Copper(II) bromide, nitrate and perchlorate complexes with sterically demanding N-(6-methylpyridin-2-yl)acetamide ligands

Abstract

Functionalized acid amides are widely used in biology, medicine, environmental chemistry and many other areas. Among them, pyridine-substituted amides, in particular N-(pyridin-2-yl)acetamide and its derivatives, play an important role due to their excellent chelating properties. The donor properties of these ligands can be effectively modified by introducing electron-donating substituents (e.g. alkyl groups) into the heterocycle. On the other hand, substituents in the α-position of the pyridine ring can create steric hindrance, which significantly influences the coordination number and geometry. To achieve a better understanding of these effects, copper(II) complexes with sterically demanding N-(6-methylpyridin-2-yl)acetamide ligands (L) and monoanions of different size, shape and coordination ability have been chosen as model compounds. The crystal structures of three new compounds, bromidobis[N-(6-methylpyridin-2-yl-κN)acetamide-κO]copper(II) bromide, [CuBr(C8H10N2O)]Br, (I), aquabis[N-(6-methylpyridin-2-yl-κN)acetamide-κO]copper(II) dinitrate, [Cu(C8H10N2O)(H2O)](NO3)2, (II), and aquabis[N-(6-methylpyridin-2-yl-κN)acetamide-κO]copper(II) bis(perchlorate), [Cu(C8H10N2O)(H2O)](ClO4)2, (III), have been determined by single-crystal X-ray diffraction analysis.
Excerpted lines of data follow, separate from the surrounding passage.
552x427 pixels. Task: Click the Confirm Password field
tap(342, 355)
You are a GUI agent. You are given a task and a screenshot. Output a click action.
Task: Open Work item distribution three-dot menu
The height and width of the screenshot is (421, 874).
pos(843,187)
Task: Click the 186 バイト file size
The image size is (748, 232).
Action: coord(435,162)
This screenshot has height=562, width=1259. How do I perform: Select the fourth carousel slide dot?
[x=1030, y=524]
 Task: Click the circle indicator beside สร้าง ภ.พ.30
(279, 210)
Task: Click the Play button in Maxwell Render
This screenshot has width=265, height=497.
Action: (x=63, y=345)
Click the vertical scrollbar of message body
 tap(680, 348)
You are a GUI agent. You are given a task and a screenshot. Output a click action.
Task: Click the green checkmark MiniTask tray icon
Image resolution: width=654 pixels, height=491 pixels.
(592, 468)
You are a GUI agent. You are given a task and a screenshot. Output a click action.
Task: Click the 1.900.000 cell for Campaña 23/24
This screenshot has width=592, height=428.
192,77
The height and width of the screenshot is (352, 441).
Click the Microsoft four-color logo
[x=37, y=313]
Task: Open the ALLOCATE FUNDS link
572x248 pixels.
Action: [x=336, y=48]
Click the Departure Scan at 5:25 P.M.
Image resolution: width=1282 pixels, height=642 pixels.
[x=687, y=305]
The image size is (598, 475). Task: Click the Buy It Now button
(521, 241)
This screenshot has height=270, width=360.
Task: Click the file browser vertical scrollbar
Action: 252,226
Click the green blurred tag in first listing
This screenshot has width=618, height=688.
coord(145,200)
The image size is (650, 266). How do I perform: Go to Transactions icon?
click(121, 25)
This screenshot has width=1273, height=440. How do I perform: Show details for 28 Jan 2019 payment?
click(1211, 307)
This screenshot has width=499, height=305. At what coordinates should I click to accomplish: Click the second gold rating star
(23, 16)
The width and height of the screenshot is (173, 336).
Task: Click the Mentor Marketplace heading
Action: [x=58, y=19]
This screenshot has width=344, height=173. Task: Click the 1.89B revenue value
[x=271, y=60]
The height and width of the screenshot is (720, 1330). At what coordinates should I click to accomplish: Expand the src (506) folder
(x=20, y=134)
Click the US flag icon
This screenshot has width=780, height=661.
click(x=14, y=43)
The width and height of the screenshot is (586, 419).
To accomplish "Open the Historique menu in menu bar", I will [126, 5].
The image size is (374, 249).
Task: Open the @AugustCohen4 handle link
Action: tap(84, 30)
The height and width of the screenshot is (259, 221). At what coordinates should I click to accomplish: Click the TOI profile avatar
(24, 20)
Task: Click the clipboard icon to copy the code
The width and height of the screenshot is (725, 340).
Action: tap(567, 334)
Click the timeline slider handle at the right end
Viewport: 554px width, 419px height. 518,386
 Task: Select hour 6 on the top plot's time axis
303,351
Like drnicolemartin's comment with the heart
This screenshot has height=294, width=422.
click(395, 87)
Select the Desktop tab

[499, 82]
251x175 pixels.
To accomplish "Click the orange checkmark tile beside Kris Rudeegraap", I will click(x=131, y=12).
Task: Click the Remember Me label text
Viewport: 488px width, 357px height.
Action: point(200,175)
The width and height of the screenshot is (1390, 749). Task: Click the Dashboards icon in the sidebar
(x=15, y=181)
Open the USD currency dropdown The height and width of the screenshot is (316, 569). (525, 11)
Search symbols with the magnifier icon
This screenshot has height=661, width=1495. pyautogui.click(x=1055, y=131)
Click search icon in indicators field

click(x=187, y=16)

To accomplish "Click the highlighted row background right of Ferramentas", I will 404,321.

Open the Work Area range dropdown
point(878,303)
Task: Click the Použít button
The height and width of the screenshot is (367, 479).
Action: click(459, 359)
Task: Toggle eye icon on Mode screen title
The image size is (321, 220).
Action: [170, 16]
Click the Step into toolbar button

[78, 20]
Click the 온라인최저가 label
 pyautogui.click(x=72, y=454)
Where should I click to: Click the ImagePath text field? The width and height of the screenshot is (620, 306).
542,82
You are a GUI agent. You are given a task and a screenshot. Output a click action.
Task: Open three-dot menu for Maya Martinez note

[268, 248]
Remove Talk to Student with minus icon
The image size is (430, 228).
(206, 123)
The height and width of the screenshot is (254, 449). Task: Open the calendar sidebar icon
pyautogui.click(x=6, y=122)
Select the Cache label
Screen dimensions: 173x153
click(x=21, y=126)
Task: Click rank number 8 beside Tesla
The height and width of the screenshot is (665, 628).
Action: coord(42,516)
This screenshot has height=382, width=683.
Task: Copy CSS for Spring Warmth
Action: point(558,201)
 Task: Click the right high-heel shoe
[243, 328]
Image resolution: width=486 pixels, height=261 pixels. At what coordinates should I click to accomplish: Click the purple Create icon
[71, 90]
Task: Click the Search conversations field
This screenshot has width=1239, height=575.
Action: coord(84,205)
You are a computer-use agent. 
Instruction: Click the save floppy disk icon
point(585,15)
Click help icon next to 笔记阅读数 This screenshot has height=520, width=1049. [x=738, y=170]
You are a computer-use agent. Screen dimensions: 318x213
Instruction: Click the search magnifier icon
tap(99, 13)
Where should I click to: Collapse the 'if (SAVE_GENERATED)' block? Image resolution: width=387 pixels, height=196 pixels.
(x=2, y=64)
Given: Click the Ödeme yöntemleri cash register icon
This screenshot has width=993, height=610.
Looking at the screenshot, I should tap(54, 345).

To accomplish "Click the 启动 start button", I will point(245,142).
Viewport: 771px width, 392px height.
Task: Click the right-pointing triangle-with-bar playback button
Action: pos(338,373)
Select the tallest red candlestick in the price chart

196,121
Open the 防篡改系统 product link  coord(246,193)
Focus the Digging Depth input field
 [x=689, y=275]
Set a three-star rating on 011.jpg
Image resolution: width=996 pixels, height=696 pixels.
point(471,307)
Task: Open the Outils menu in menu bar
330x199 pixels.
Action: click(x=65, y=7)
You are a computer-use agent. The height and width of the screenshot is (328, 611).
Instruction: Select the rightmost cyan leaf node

It has been shown that the presence of the 6-methyl group results in either a distorted square-pyramidal or a distorted trigonal–bipyramidal coordination geometry around the CuII centres instead of the typical octahedral geometry observed when the methyl substituent is absent or occupies any other position on the pyridine ring. Moreover, due to the steric hindrance provided by the L ligands, only the bromide ligand, the smallest of the series, enters into the first coordination sphere of the CuII ion in (I). In (II) and (III), the vacant coordination site of the CuII ion is occupied by a water molecule, while the nitrate and perchlorate anions are not involved in coordination to the metal centre. The structures of (I)–(III) are characterized by the presence of one-dimensional infinite chains formed by hydrogen bonds of the types N—H...Br [in (I)], N—H...O and O—H...O [in (II) and (III)] between the amide groups of the L ligands, the coordinated water molecules and the uncoordinated anions. The hydrogen-bonded chains are further interconnected through π–π stacking interactions between the pyridine rings of the L ligands, with approximate interplanar separations of 3.5–3.6 Å.